An extension problem for the logarithmic Laplacian

TL;DR

This paper characterizes the logarithmic Laplacian via a local extension problem, establishing a boundary-value operator representation, and demonstrates its implications for energy functionals and unique continuation principles.

Contribution

It provides the first local extension characterization of the logarithmic Laplacian, linking it to a weighted second-order operator and harmonicity in higher dimensions.

Findings

Established a boundary-value operator representation for the logarithmic Laplacian.

Connected the operator to a weighted second-order extension problem in the upper half-space.

Proved a weak unique continuation principle for the logarithmic Laplace equation.

Abstract

The logarithmic Laplacian on the (whole) N-dimensional Euclidean space is defined as the first variation of the fractional Laplacian of order 2s at s=0 or, alternatively, as a singular Fourier integral operator with logarithmic symbol. While this operator has attracted fastly growing attention in recent years due to its relevance in the study of order-dependent problems, a characterization via a local extension problem on the (N+1)-dimensional upper half-space in the spirit of the Cafferelli-Sivestre extension for the fractional Laplacian has been missing so far. In this paper, we establish such a characterization.

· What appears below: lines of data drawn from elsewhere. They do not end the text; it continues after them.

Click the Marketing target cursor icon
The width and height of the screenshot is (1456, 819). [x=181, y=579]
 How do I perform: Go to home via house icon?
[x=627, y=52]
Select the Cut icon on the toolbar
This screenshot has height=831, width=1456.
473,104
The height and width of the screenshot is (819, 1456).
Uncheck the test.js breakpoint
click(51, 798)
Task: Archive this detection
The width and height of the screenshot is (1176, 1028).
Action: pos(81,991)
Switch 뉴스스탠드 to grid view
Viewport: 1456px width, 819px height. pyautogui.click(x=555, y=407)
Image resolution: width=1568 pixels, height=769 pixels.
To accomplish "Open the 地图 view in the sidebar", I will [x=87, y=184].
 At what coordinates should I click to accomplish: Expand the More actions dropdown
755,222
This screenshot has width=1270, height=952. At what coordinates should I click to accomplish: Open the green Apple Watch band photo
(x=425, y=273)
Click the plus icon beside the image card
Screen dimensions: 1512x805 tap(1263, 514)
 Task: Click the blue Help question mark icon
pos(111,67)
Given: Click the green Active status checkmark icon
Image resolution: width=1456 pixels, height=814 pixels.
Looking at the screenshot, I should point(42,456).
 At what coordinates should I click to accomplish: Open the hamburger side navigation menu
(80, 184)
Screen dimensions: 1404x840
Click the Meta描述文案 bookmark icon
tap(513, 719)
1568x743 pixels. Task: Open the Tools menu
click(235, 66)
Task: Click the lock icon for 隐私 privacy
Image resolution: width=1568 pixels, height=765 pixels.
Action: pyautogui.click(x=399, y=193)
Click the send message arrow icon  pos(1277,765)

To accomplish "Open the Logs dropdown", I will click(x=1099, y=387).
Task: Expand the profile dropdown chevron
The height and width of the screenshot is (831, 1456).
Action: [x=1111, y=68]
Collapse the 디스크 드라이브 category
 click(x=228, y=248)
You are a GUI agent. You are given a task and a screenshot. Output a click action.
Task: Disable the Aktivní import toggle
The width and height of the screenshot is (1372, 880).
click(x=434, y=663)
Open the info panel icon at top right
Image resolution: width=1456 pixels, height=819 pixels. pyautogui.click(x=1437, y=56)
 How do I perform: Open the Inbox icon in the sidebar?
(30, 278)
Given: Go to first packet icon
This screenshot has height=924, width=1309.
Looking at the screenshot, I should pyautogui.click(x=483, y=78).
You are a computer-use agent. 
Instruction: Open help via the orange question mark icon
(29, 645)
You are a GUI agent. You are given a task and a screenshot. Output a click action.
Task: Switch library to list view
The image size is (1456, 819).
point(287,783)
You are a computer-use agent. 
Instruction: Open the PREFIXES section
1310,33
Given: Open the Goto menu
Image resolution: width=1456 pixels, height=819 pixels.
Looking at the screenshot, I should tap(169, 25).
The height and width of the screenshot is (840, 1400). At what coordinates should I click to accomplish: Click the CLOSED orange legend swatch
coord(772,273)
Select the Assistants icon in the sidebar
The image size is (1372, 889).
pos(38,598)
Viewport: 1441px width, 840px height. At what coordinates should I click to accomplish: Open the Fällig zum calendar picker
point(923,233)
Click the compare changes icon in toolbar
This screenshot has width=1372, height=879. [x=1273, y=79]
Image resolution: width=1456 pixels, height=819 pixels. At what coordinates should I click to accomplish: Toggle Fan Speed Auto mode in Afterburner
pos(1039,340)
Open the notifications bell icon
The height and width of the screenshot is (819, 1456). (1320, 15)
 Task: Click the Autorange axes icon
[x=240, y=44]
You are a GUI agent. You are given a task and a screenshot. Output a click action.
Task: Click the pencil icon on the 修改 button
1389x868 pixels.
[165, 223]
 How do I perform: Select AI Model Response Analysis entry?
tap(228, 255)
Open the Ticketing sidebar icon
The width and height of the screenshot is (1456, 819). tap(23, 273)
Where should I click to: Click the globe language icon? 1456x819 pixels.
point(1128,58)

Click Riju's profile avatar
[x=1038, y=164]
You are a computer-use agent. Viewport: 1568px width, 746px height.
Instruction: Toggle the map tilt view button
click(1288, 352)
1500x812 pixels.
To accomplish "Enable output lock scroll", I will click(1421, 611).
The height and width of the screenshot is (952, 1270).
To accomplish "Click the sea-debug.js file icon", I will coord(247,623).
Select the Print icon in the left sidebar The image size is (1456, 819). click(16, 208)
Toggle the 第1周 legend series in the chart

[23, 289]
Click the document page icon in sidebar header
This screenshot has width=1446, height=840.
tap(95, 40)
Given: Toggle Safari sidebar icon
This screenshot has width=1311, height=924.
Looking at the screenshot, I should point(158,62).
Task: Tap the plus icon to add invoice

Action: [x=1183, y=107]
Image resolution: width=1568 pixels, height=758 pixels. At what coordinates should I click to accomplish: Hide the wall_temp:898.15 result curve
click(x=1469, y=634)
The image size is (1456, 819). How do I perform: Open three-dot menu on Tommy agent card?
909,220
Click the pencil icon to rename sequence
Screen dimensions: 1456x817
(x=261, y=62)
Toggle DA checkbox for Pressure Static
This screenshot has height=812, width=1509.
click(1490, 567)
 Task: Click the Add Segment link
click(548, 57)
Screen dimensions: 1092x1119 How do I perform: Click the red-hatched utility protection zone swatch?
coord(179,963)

More precisely, we show that, up to a multiplicative constant, the logarithmic Laplacian coincides with the boundary-value operator associated with a weighted second-order operator on the upper half-space, which maps inhomogeneous Neumann data to a Robin boundary-value of the corresponding distributional solution with a singular excess term. This extension property of the logarithmic Laplacian leads to a new energy functional associated with this operator. By doubling the extension-variable, we show that distributional solutions of the extension problem are actually harmonic in the (N+2)-dimensional Euclidean space away from the boundary. As an application of these results, we establish a weak unique continuation principle for the (stationary) logarithmic Laplace equation.